CHICAGO (July 17, 11:30 a.m. EDT) — Clariant Masterbatches is beefing up its staff and adding machinery to keep up with the ever-changing custom color market.
Easton, Md.-based Clariant, which ranks as one of North America´s largest makers of color compounds and concentrates, now has seven full-time marketing staffers in its personal-care division. In 1998, that division had only one full-time marketer.
The firm also installed a $300,000 blow molding machine in its design room in McHenry, Ill., last year and will install three more multilayer blow molding machines — including one each in Europe and Asia — at its product development labs by the end of 2001.
The increased activity is the result of shorter cycles in consumer tastes and the application of color-trend research long used in the fashion industry for personal-care items such as deodorant, shampoo and cosmetics, according to Theresa O´Neill, Clariant´s global industry leader for packaging.
"Designs for personal-care products are relaunched every 18 months now," O´Neill said in an interview at NPE 2000 in Chicago. "Five years ago, they were being relaunched every three years."
A good example of this what-have-you-done-for-me-lately thinking can be seen in Thermasilk, a shampoo made by Unilever´s Helene Curtis division. Strong sales for Thermasilk, which is sold in bottles that use Clariant color concentrates, allowed Unilever to pass Procter & Gamble Co. to become the world´s largest supplier of hair-care products in 1999.
Unilever already is looking at relaunching Thermasilk, in spite of its success and in spite of the fact that it debuted less than a year ago, O´Neill said.
The growing size of the market also plays a big role. Sales of personal-care products to teenage girls have tripled in the past three years, according to O´Neill.
At Clariant, those changes are offering a lot of opportunities, but also are leading the firm to do more color-trend work than ever before. Clariant now works with a number of private consulting firms to anticipate where consumer color preference will go. The prediction, based on economic and demographic trends, is that muted colors will be popular in 2001 and 2002.
"Marriage rates are up and gardening is increasing in popularity," O´Neill said. "There also are a lot more `post-parentals´ —people aged 45 and older — in the population.
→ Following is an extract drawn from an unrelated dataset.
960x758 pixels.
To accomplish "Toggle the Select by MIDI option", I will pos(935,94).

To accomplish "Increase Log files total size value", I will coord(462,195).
"These people have more confident and relaxed lifestyles. They want pale lilac as opposed to metallic blue."
Such trends also can affect resin buying at a firm like Clariant. The muted-color trend is leading Clariant to look at more soft-touch thermoplastic elastomers and PVC, while improved bottle technology and rising aesthetic demands have led to a lot more PET being used in personal-care products in recent years.
Aesthetics continue to play a large role, as recent consumer research indicates that most purchasing decisions are made within 10 feet of a product.
O´Neill sees Clariant´s personal-care focus as a long-term strategy for the company, and not just an opportunity to take advantage of a passing trend.
"Personal care is recession-proof," she said. "When times start to get tough, we spend more on little things to satisfy ourselves."